Another episode I particularly like because it seems to encapsulate so many things I am drawn to: the American Civil War ghosts of Ambrose Bierce, the Southern Gothic of Tennessee Williams & Poe, and the reflective gloom of O’Neill. A woman waits outside her crumbling mansion pining for her husband to return from the war. As she sits waiting for him, a long parade of wounded soldiers pass silently by her gates. What she doesn’t know is that these men are the war’s dead, all making their slow way to the next world. In an especially creepy scene, a soldier on horseback stops for a moment to talk; his face is half-lit in shadow, his voice filled with the weight of death.

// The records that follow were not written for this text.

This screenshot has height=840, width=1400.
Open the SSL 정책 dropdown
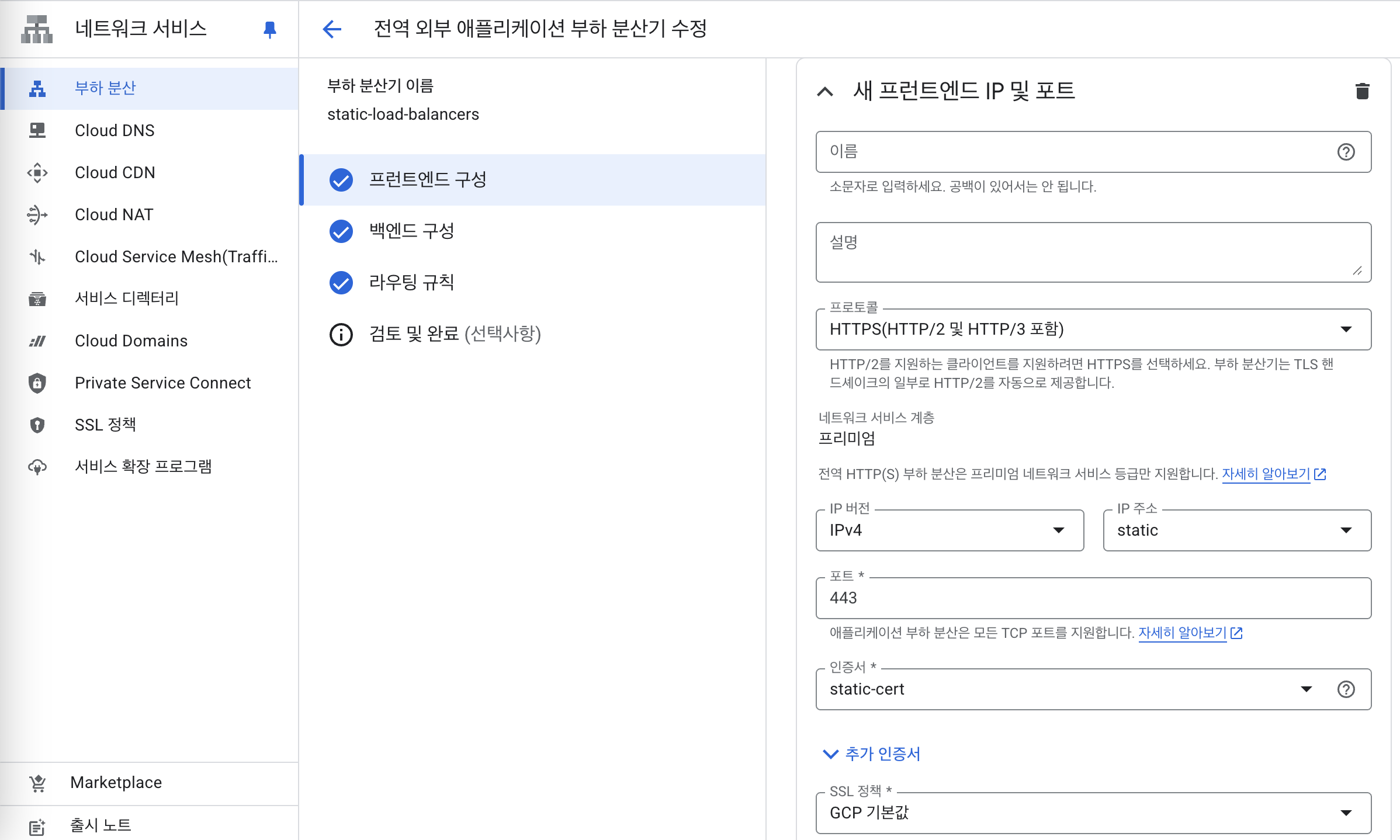click(1093, 813)
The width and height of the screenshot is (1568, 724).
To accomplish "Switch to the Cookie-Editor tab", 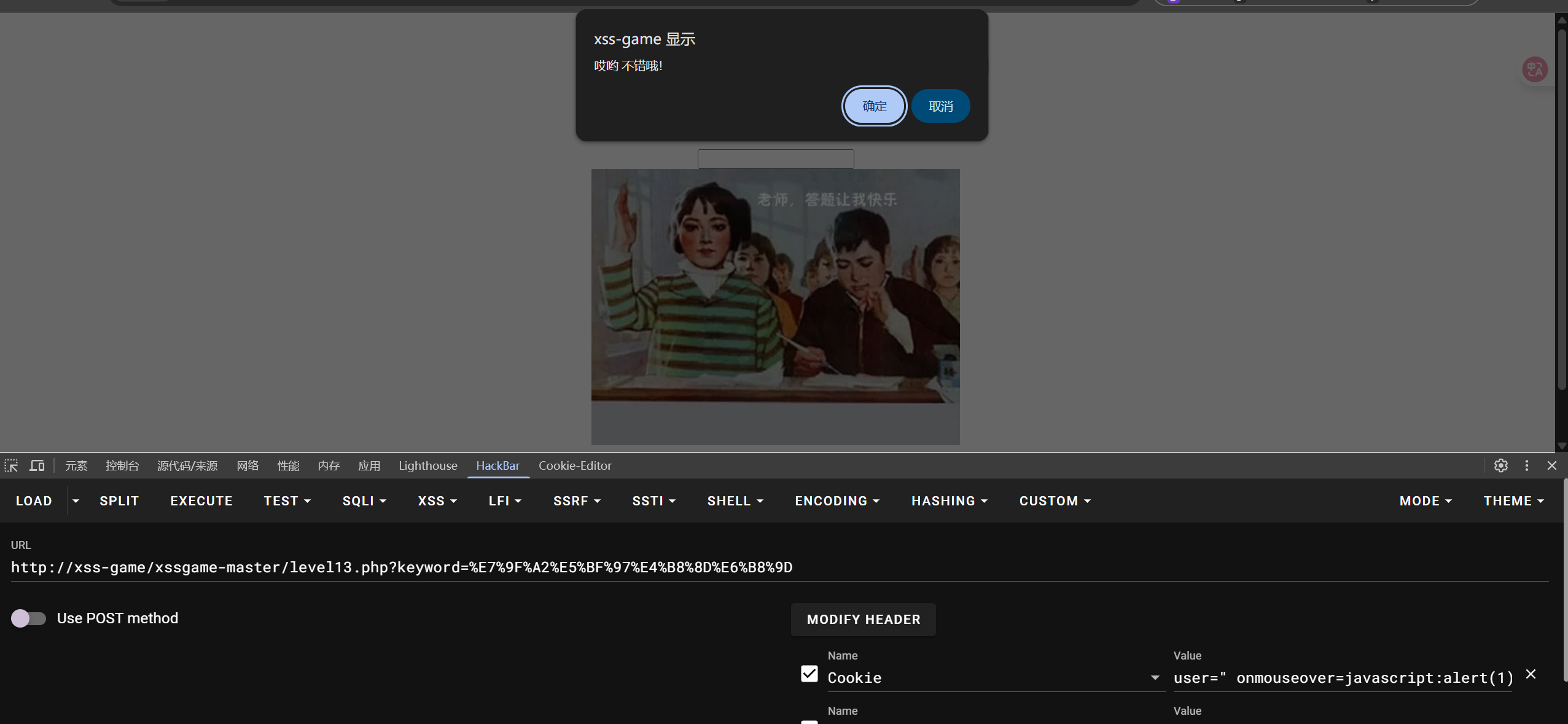I will 575,465.
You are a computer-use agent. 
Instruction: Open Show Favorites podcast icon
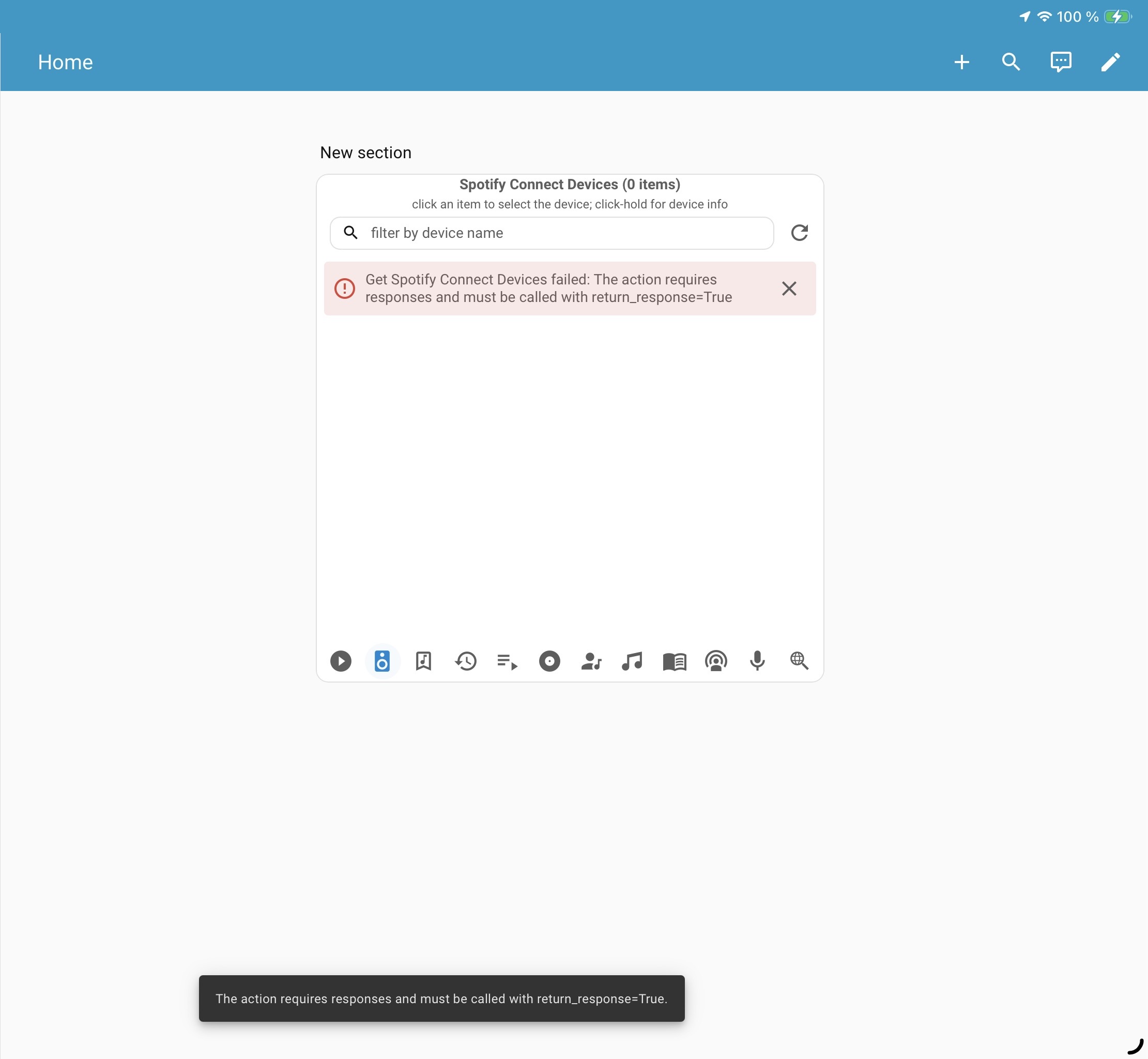[716, 661]

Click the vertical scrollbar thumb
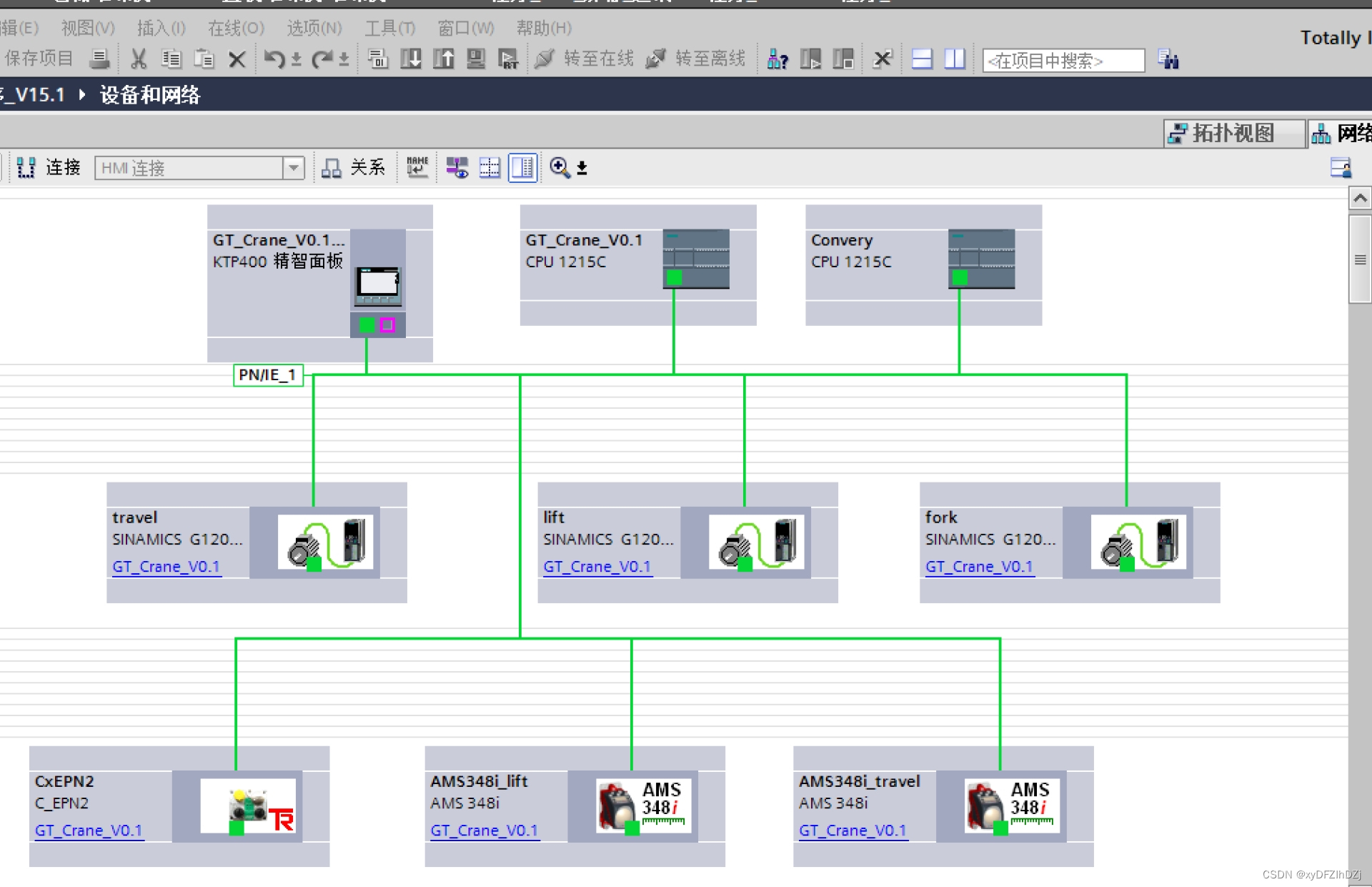click(1359, 259)
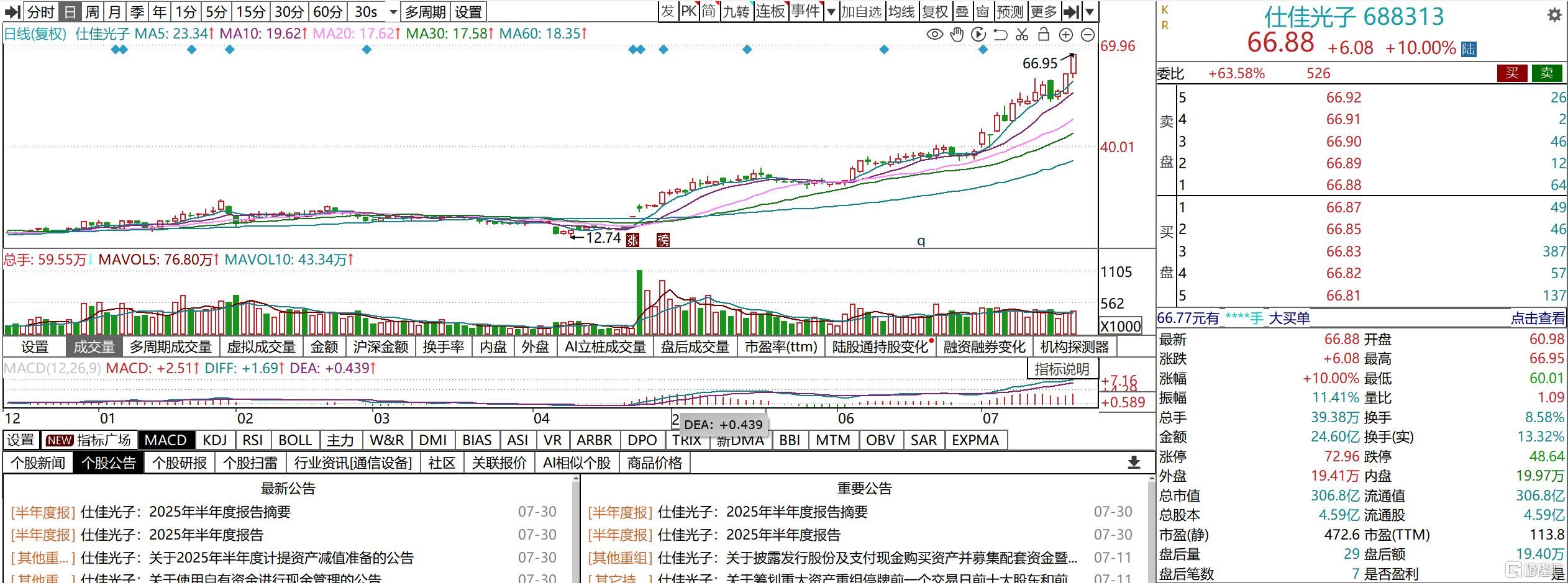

I think this is an extraordinary, controversial, and very dark episode – perhaps too dark for the series. It tells the tale of a five year old child, Billy (played by Billy Mumy, the boy-monster in that other amazing Twilight Zone tale, ‘It’s A Good Life’) whose emotional bond with his grandmother is so close that he continues to speak with her even after she has died via a toy telephone she gave him as a birthday present (‘Is it cold where you are, Grandma?’). The parents grow increasingly concerned over his secretive conversations, but more so when he tries to kill himself, first by running in front of a car, and then by throwing himself into the fishpond. It transpires that his grandmother is so lonely in death, she is driven to persuade Billy to die so he can join her. While the child lies close to death from drowning, his desperate father runs upstairs and talks to his mother over the phone, and pleads with her not to allow his son to die; to release him and let him live, to grow into an adult. The actor’s performance in this scene is truly moving, even though he is talking to a dead person through a tiny plastic phone. This episode is powerful throughout, since the subject of an old dead woman tempting a small child into death is so edgy. And the father’s realization that he has been rejected by his mother, even on her death bed in favor of the child, is painful to watch. Look out, too, for the moment when Billy’s mom, thinking her child is playing games, snatches the phone off him and hears the breathing of the dead grandmother, proving that Billy is not imagining his conversations after all. Really spooky, and tastefully morbid.